ABSTRACT: Most poisonings from pesticides do not have a specific antidote, making decontamination the most important intervention. For maximal benefit to the patient, skin, eye, and gastric decontamination should be undertaken while specifics of the poisoning are being determined. As in most illnesses and injuries, the history of the poisoning is of great importance and will determine specific needs for decontamination and therapy, if any exist. Protection of health care workers during the decontamination process is important and frequently overlooked.

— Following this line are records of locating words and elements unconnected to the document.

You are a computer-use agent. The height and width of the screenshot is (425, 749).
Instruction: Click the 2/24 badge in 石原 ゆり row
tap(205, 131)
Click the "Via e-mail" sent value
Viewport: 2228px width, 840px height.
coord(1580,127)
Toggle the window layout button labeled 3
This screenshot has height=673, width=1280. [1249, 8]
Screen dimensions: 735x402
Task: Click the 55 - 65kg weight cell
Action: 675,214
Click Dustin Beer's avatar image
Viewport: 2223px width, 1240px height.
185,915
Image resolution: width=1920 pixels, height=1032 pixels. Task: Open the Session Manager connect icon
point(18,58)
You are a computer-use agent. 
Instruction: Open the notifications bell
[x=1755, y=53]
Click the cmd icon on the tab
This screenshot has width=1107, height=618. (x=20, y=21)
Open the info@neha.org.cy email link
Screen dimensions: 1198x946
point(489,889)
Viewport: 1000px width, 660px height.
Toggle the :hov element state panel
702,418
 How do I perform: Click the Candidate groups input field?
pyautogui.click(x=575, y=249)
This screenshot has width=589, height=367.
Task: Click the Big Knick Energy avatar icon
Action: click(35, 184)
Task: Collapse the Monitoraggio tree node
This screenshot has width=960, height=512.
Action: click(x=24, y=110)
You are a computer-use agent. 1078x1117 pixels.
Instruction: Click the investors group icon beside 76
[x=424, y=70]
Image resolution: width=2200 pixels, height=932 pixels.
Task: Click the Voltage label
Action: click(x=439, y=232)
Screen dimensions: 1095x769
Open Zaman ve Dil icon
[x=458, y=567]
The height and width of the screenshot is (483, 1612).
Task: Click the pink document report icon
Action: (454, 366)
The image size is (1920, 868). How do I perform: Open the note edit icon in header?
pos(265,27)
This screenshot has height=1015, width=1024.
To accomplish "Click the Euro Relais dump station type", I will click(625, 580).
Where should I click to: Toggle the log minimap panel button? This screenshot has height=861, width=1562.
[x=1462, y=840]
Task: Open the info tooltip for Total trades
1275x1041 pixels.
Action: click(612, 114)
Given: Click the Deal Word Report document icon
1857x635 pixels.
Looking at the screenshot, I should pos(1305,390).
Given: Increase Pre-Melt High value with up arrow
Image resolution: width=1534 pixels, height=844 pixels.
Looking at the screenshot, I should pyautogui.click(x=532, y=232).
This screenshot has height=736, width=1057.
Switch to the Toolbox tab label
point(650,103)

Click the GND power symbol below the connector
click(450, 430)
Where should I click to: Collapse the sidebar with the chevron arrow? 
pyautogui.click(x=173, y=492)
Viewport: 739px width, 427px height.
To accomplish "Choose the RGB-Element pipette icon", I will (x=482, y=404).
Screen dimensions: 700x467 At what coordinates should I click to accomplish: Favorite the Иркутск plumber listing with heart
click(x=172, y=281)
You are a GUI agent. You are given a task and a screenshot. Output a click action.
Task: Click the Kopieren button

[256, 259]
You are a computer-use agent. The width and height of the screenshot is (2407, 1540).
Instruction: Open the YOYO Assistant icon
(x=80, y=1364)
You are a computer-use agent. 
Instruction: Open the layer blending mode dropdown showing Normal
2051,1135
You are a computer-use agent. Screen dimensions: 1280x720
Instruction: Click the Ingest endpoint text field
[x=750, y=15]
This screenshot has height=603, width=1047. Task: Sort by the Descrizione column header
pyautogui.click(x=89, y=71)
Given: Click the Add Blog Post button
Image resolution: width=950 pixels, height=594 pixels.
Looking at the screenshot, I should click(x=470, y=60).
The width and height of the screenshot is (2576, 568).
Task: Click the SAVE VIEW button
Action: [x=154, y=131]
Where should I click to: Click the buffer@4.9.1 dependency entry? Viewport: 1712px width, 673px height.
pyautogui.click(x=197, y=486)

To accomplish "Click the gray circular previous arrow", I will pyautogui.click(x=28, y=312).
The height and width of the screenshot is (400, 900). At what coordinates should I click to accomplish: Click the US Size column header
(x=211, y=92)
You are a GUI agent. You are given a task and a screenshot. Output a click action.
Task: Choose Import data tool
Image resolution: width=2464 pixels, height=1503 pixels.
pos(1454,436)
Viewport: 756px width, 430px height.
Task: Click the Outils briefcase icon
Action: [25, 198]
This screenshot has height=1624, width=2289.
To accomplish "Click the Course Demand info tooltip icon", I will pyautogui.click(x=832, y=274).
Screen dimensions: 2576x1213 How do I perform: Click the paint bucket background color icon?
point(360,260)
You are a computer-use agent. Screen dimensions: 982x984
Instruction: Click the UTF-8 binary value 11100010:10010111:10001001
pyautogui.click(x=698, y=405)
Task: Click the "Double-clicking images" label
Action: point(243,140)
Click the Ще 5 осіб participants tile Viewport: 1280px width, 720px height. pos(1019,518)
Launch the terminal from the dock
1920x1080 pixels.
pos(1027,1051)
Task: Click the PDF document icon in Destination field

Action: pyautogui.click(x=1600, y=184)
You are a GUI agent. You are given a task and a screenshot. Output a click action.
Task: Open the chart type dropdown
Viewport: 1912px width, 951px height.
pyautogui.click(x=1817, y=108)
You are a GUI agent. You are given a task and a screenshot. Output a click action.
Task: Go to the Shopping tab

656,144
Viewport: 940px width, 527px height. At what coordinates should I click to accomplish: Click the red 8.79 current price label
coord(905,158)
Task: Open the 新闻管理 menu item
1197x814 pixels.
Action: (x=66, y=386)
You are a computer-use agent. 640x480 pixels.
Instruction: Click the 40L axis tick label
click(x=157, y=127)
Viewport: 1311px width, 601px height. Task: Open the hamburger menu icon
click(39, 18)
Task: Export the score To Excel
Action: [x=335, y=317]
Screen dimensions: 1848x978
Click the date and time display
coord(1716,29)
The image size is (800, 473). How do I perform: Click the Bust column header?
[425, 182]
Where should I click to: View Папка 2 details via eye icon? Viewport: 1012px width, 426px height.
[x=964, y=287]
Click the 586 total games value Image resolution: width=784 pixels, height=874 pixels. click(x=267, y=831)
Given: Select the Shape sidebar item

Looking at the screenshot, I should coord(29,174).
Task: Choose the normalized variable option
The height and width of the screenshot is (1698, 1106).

Skin decontamination is primarily accomplished with large volumes of water, soap, and shampoo. Gastric decontamination by lavage is indicated if ingestion of the poisoning has occurred within 60 minutes of patient presentation. Activated charcoal, combined with a cathartic, is also indicated in most poisonings presenting within 60 minutes of ingestion. With large volume ingestion poisonings, activated charcoal may be used after 60 minutes, but little data exist to support this practice. Syrup of ipecac is no longer recommended for routine use. The cholinergic syndrome "all faucets on" characterizes poisoning by organophosphates and carbamates. Organochlorine insecticides (lindane and other treatments for scabies and lice) can produce seizures with excessive use or use on large areas of nonintact skin. Non-dipyridyl herbicides, biocides (including pyrethrins, pyrethroids, and Bacillus thuringiensis) rarely produce anything other than mild skin, eye, and/or gastrointestinal irritation on topical exposure or ingestion.